O yüzden halkın "toplumsal barış"tan anladığıyla devletin anladığı arasında bazen uçurum oluşur.
O yüzden halkın gayet demokratik olan "toplumsal barış" tarifi hükümetleri zorlar.
Çünkü halk...
Ülkenin bir yerinde çocuklar ölmeye devam ederken ekonomi yine de tıkırındaysa ve büyüme hızı düşmüyorsa, bunu "toplumsal barış"tan saymaz.
***

Şimdi yazımın başında dile getirdiğim probleme dönelim...
Kritik bir aşamadayız.
Yeni bir anayasa hazırlıyoruz...
Peki bu anayasa kimleri barıştıracak?
Uzun yıllar boyu sekülerleşme baskısı altında tutulan Sünniler ile uzun yıllar boyu "Sünnileşme" baskısı altında tutulan Alevileri barıştıracaksa...

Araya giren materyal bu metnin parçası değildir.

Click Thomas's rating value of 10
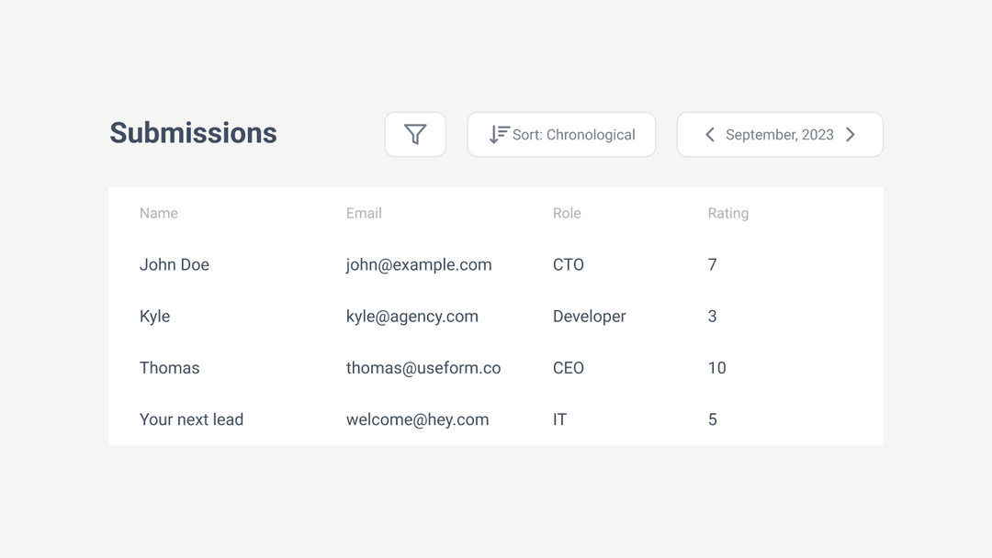The width and height of the screenshot is (992, 558). pyautogui.click(x=716, y=368)
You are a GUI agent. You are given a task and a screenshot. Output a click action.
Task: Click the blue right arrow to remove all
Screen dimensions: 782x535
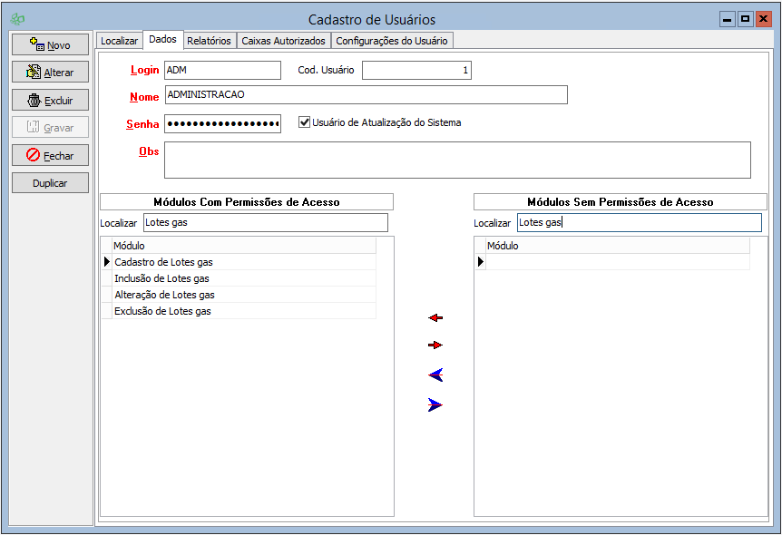click(435, 405)
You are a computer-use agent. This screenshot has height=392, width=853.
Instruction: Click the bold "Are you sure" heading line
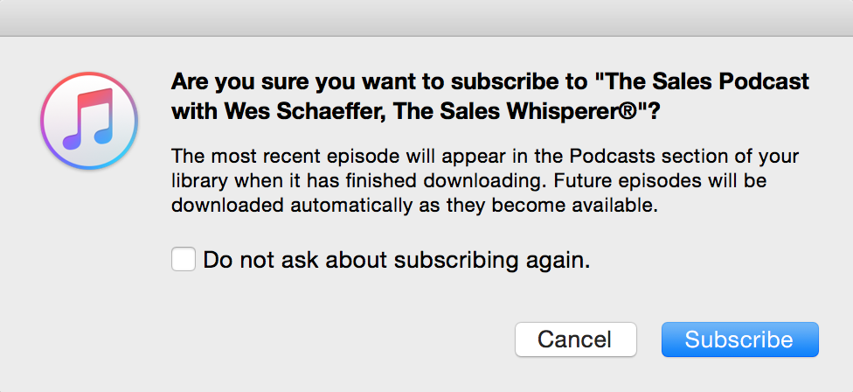489,82
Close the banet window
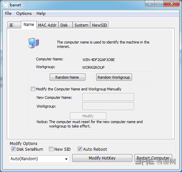The height and width of the screenshot is (172, 182). (172, 4)
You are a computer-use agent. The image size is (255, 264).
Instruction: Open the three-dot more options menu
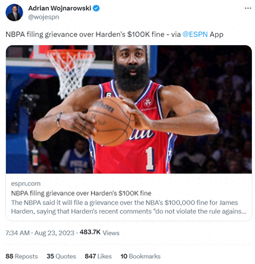click(x=248, y=8)
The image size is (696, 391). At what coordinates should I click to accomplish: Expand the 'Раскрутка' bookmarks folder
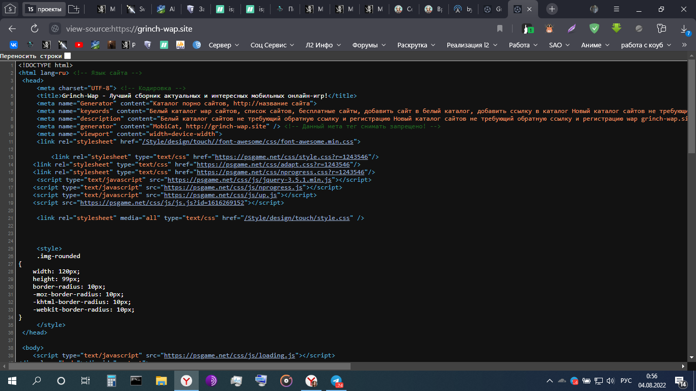pyautogui.click(x=416, y=45)
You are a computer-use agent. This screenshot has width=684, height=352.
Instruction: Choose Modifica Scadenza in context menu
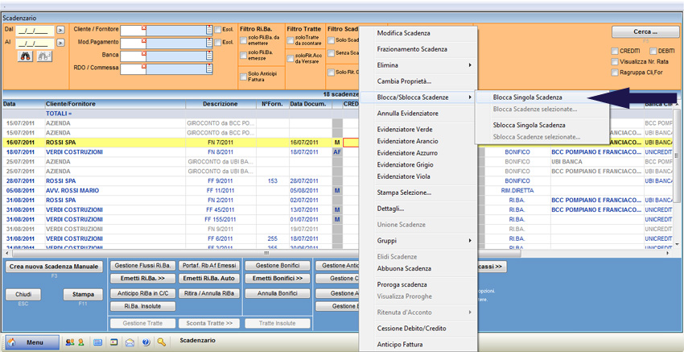(403, 33)
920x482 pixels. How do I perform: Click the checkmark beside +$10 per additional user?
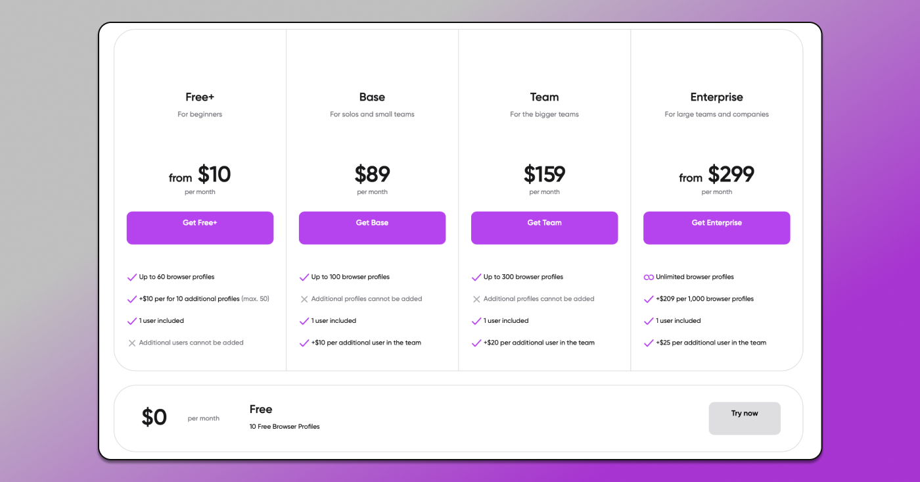point(304,343)
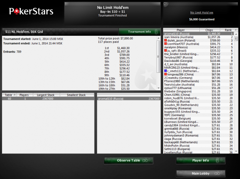Click the Largest Stack column header
This screenshot has height=179, width=240.
pyautogui.click(x=46, y=95)
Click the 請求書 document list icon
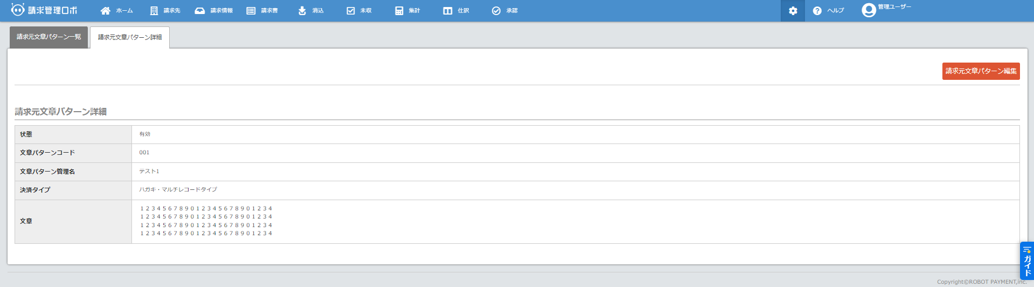Screen dimensions: 1034x287 (x=251, y=11)
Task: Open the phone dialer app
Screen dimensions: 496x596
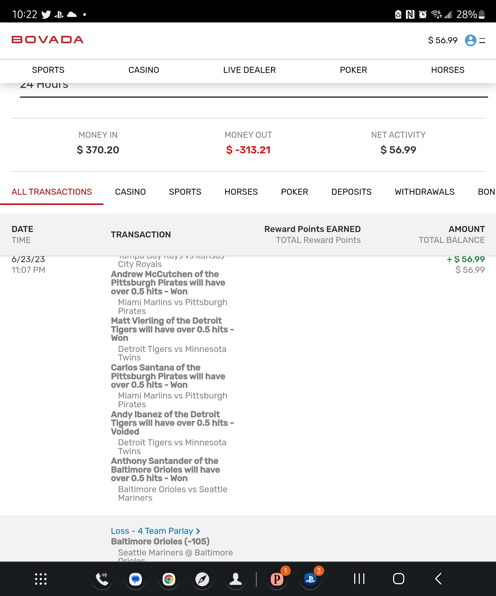Action: [102, 579]
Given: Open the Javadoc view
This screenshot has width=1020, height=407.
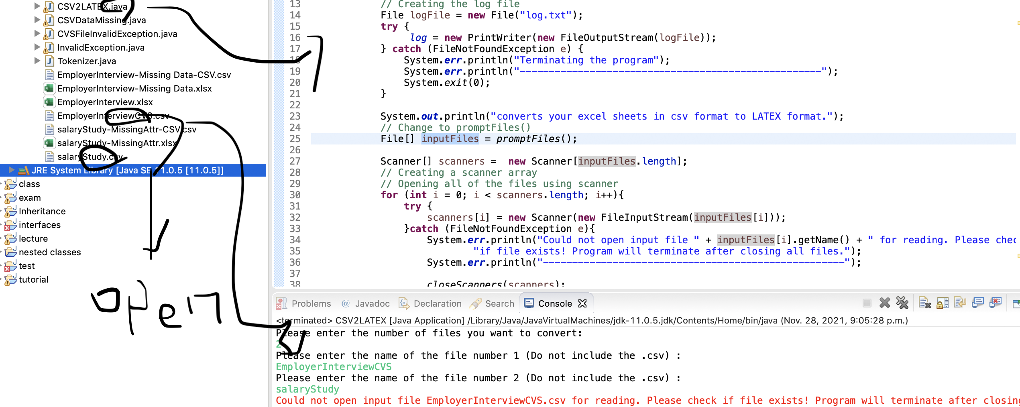Looking at the screenshot, I should [x=371, y=303].
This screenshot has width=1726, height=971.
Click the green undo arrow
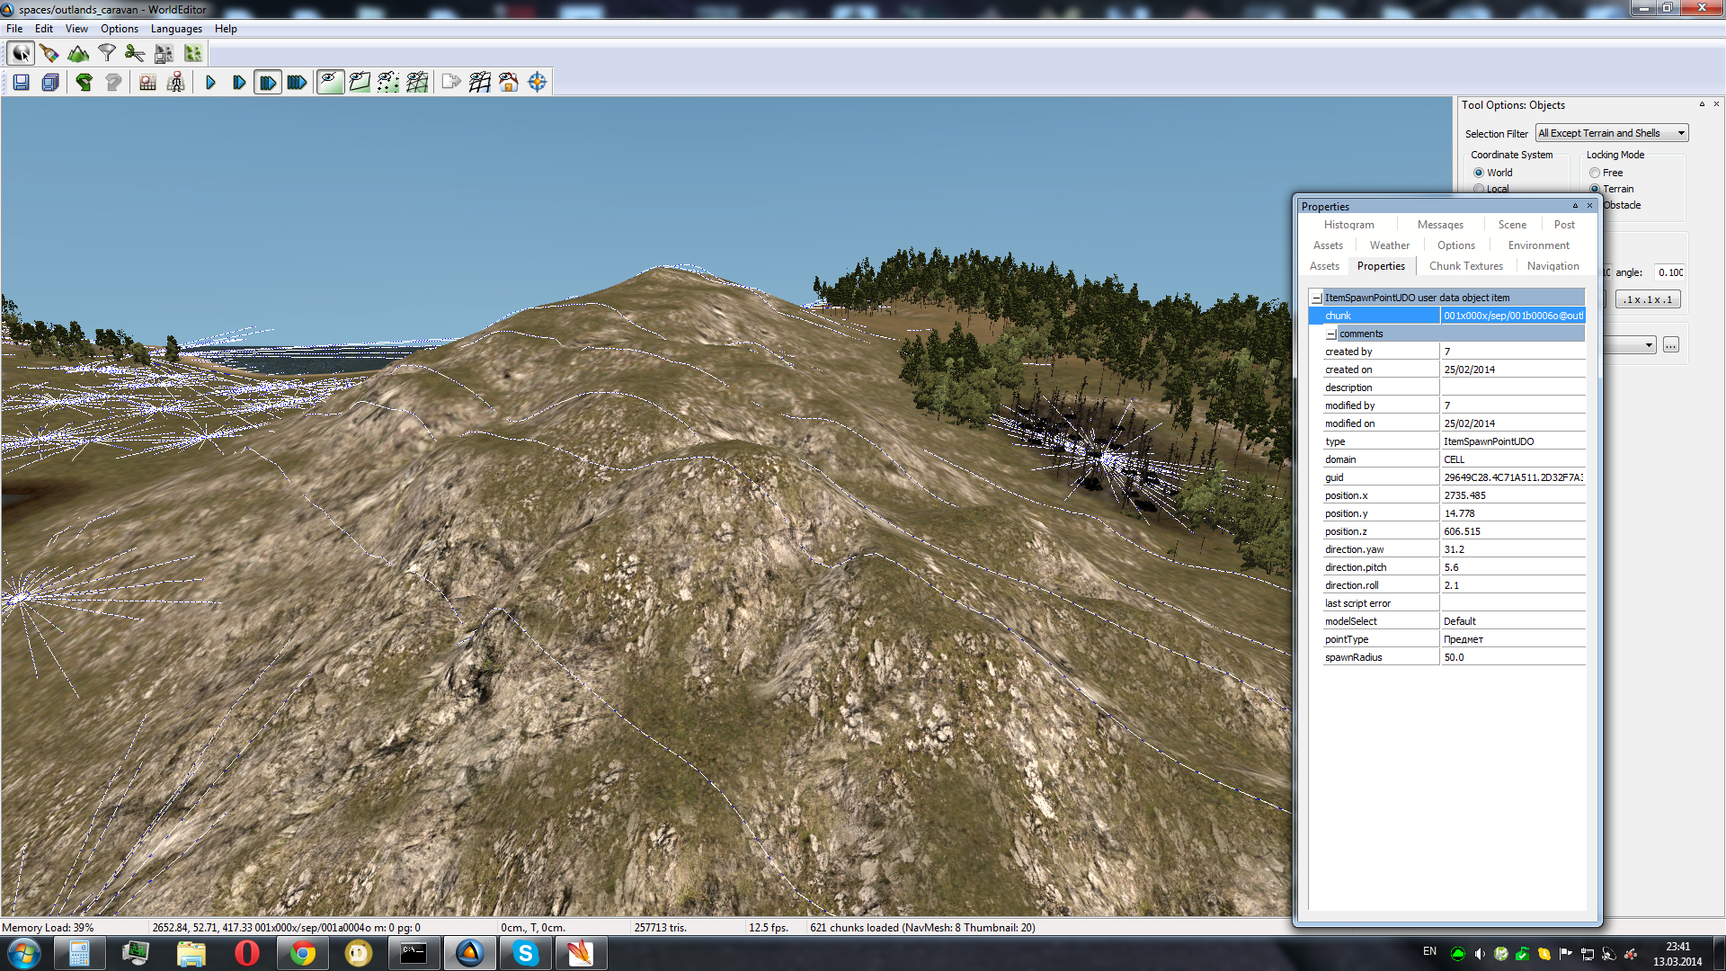tap(84, 83)
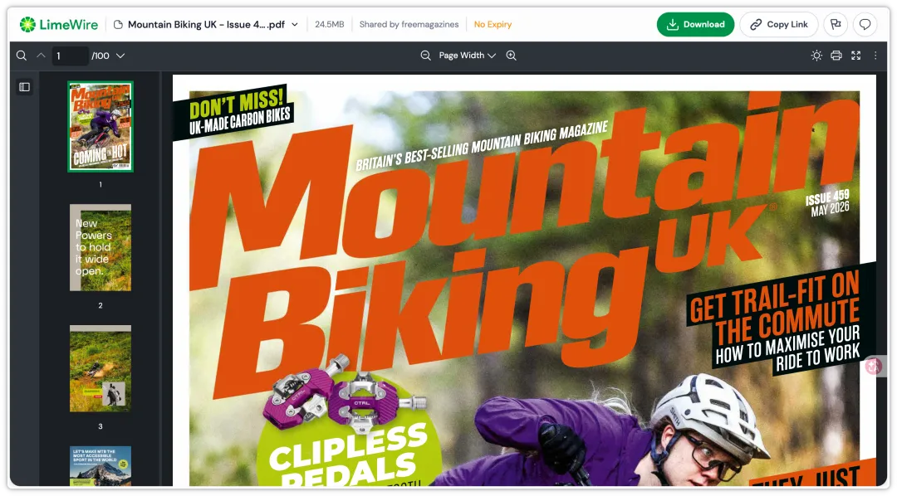Open the three-dot more options menu
The height and width of the screenshot is (496, 897).
click(875, 56)
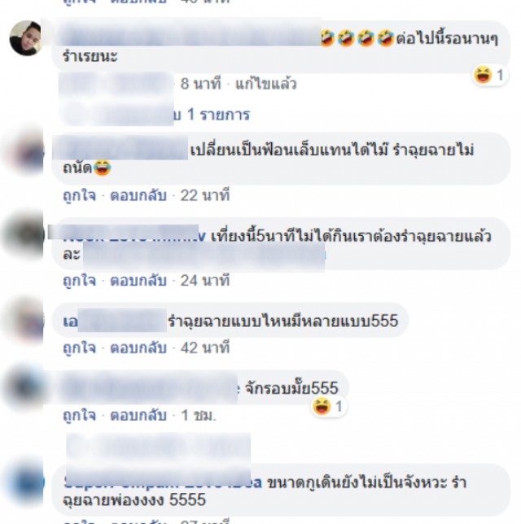Click the แก้ไขแล้ว edited label
521x524 pixels.
266,84
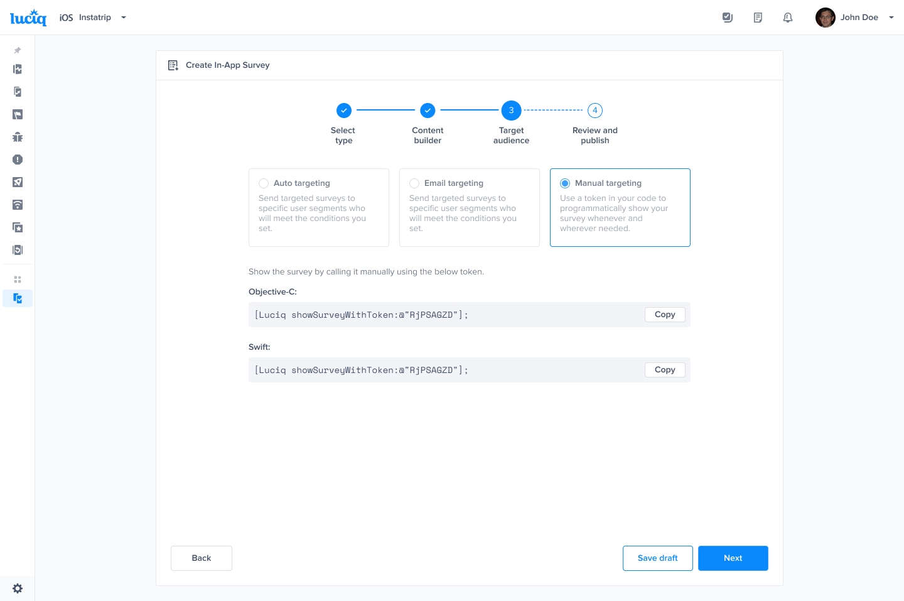This screenshot has width=904, height=601.
Task: Go to the Content builder step
Action: 428,111
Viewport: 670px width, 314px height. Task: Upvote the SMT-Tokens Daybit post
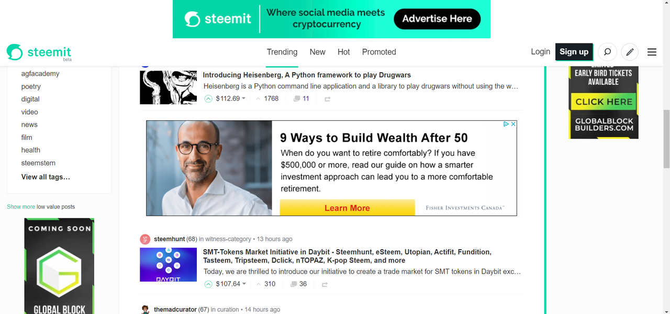(x=208, y=284)
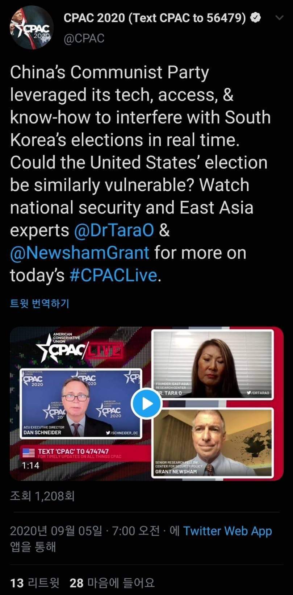Open the Twitter Web App source link

[227, 531]
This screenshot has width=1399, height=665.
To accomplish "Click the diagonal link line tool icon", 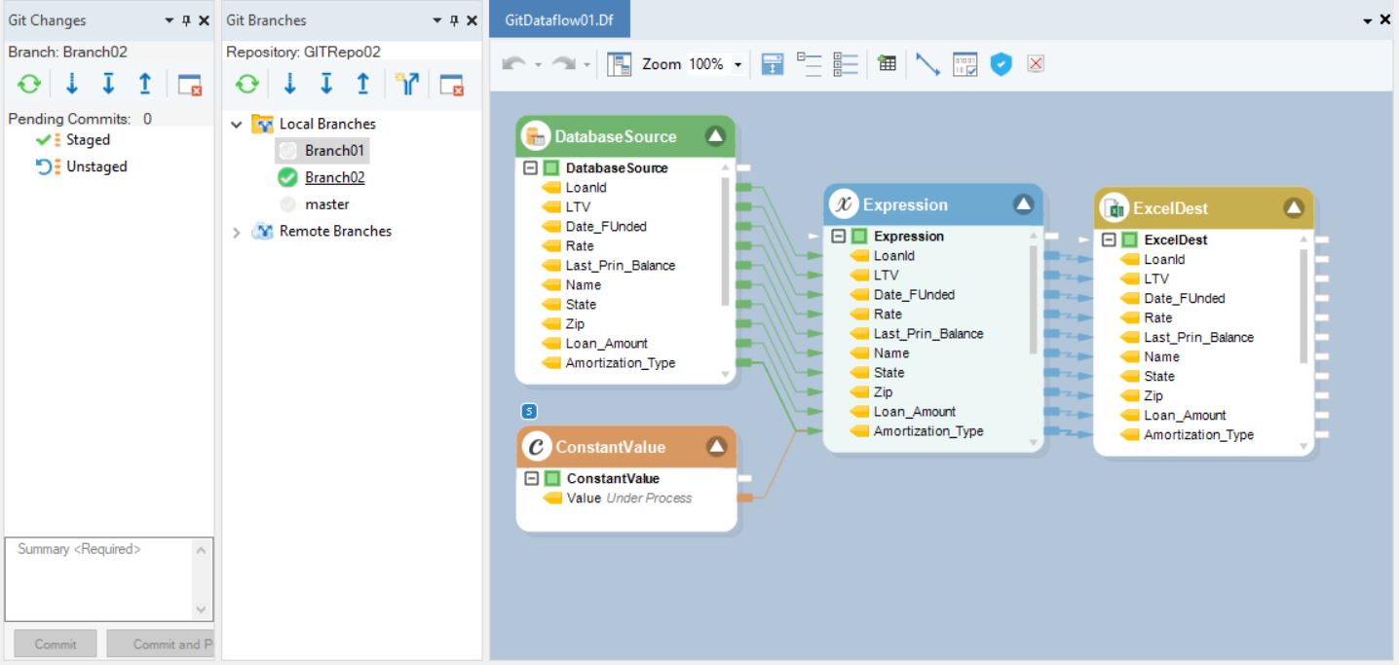I will click(x=927, y=64).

Türkleştirilme tehdidi altında tutulan Kürtlerle, devletin ideolojik giysisini zorla benimsemek durumunda kalan Türkleri barıştıracaksa...
İşte böyle bir anayasa "toplumsal barış" için gerçek bir zemin olacaktır.
Yok! Yeni anayasa sadece devlet kurumlarının barışını önemseyecekse... Hükümet edenlerle sivil ve askeri bürokrasiyi uzlaştırmaya dayalıysa..
Ve Anadolu'nun çevresel sermayesi ile İstanbul'un merkez sermayesinin işbirliği esasına dayanacaksa...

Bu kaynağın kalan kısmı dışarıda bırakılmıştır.